The input: Begin

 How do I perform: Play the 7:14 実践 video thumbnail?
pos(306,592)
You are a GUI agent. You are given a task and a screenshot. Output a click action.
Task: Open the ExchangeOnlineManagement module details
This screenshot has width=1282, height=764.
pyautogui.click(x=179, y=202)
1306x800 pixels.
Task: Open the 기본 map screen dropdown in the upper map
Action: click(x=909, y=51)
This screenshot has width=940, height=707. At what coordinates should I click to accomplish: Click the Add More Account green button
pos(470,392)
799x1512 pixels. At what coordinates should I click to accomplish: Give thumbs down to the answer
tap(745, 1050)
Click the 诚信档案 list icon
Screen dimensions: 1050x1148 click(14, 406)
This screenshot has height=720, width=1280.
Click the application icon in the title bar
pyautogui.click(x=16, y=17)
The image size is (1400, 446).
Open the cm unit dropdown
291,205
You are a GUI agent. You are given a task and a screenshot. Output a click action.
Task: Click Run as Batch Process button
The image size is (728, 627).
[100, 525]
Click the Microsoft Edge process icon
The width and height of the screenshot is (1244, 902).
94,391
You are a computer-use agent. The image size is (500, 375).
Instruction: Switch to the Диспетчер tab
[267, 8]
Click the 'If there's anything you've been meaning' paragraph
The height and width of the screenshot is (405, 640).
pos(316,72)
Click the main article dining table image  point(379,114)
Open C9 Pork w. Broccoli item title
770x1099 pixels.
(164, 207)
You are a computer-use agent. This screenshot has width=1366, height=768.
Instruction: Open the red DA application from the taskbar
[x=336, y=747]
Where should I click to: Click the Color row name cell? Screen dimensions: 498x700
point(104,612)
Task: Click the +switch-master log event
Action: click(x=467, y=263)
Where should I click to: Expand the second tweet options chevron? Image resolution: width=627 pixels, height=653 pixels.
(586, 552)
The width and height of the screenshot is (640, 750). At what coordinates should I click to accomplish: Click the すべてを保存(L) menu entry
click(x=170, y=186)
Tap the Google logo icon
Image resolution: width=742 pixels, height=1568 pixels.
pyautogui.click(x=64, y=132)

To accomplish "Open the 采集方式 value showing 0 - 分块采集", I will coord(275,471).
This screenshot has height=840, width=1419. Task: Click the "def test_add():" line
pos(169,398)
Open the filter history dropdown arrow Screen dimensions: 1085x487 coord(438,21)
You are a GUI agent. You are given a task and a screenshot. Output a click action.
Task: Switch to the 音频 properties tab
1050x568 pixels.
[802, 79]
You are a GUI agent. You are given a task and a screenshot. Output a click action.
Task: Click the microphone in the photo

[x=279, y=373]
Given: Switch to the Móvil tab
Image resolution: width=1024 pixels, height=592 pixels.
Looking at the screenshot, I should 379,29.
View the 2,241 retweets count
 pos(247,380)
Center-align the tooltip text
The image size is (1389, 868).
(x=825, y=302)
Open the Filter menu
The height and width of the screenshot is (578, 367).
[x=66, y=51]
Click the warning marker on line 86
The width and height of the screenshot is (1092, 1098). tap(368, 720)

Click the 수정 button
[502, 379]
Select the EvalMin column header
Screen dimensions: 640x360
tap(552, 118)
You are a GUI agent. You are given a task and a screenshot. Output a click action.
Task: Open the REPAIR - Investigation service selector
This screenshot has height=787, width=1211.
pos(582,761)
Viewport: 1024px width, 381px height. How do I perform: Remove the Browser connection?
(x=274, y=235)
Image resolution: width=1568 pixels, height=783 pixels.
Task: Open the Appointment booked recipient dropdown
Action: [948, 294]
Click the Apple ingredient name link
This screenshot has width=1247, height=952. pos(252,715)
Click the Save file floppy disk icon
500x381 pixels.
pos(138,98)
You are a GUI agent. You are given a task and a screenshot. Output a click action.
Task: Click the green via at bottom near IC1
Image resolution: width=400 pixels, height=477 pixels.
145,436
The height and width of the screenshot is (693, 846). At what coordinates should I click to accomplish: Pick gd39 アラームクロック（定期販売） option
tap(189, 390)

The input: End

(What you will do)
Give back the data above word for word.

(Answer to the problem)
 How do I perform: Play the 7:14 実践 video thumbnail?
pos(306,592)
You are a GUI agent. You are given a task and a screenshot. Output a click action.
Task: Open the ExchangeOnlineManagement module details
This screenshot has width=1282, height=764.
pyautogui.click(x=179, y=202)
1306x800 pixels.
Task: Open the 기본 map screen dropdown in the upper map
Action: click(x=909, y=51)
This screenshot has width=940, height=707. At what coordinates should I click to accomplish: Click the Add More Account green button
pos(470,392)
799x1512 pixels. At what coordinates should I click to accomplish: Give thumbs down to the answer
tap(745, 1050)
Click the 诚信档案 list icon
Screen dimensions: 1050x1148 click(14, 406)
This screenshot has height=720, width=1280.
Click the application icon in the title bar
pyautogui.click(x=16, y=17)
The image size is (1400, 446).
Open the cm unit dropdown
291,205
You are a GUI agent. You are given a task and a screenshot. Output a click action.
Task: Click Run as Batch Process button
The image size is (728, 627).
[100, 525]
Click the Microsoft Edge process icon
The width and height of the screenshot is (1244, 902).
94,391
You are a computer-use agent. The image size is (500, 375).
Instruction: Switch to the Диспетчер tab
[267, 8]
Click the 'If there's anything you've been meaning' paragraph
The height and width of the screenshot is (405, 640).
pos(316,72)
Click the main article dining table image  point(379,114)
Open C9 Pork w. Broccoli item title
770x1099 pixels.
(164, 207)
You are a computer-use agent. This screenshot has width=1366, height=768.
Instruction: Open the red DA application from the taskbar
[x=336, y=747]
Where should I click to: Click the Color row name cell? Screen dimensions: 498x700
point(104,612)
Task: Click the +switch-master log event
Action: click(x=467, y=263)
Where should I click to: Expand the second tweet options chevron? Image resolution: width=627 pixels, height=653 pixels.
(586, 552)
The width and height of the screenshot is (640, 750). At what coordinates should I click to accomplish: Click the すべてを保存(L) menu entry
click(x=170, y=186)
Tap the Google logo icon
Image resolution: width=742 pixels, height=1568 pixels.
pyautogui.click(x=64, y=132)

To accomplish "Open the 采集方式 value showing 0 - 分块采集", I will coord(275,471).
This screenshot has height=840, width=1419. Task: Click the "def test_add():" line
pos(169,398)
Open the filter history dropdown arrow Screen dimensions: 1085x487 coord(438,21)
You are a GUI agent. You are given a task and a screenshot. Output a click action.
Task: Switch to the 音频 properties tab
1050x568 pixels.
[802, 79]
You are a GUI agent. You are given a task and a screenshot. Output a click action.
Task: Click the microphone in the photo

[x=279, y=373]
Given: Switch to the Móvil tab
Image resolution: width=1024 pixels, height=592 pixels.
Looking at the screenshot, I should 379,29.
View the 2,241 retweets count
 pos(247,380)
Center-align the tooltip text
The image size is (1389, 868).
(x=825, y=302)
Open the Filter menu
The height and width of the screenshot is (578, 367).
[x=66, y=51]
Click the warning marker on line 86
The width and height of the screenshot is (1092, 1098). tap(368, 720)

Click the 수정 button
[502, 379]
Select the EvalMin column header
Screen dimensions: 640x360
tap(552, 118)
You are a GUI agent. You are given a task and a screenshot. Output a click action.
Task: Open the REPAIR - Investigation service selector
This screenshot has height=787, width=1211.
pos(582,761)
Viewport: 1024px width, 381px height. How do I perform: Remove the Browser connection?
(x=274, y=235)
Image resolution: width=1568 pixels, height=783 pixels.
Task: Open the Appointment booked recipient dropdown
Action: [948, 294]
Click the Apple ingredient name link
This screenshot has width=1247, height=952. pos(252,715)
Click the Save file floppy disk icon
500x381 pixels.
pos(138,98)
You are a GUI agent. You are given a task and a screenshot. Output a click action.
Task: Click the green via at bottom near IC1
Image resolution: width=400 pixels, height=477 pixels.
145,436
The height and width of the screenshot is (693, 846). At what coordinates should I click to accomplish: Pick gd39 アラームクロック（定期販売） option
tap(189, 390)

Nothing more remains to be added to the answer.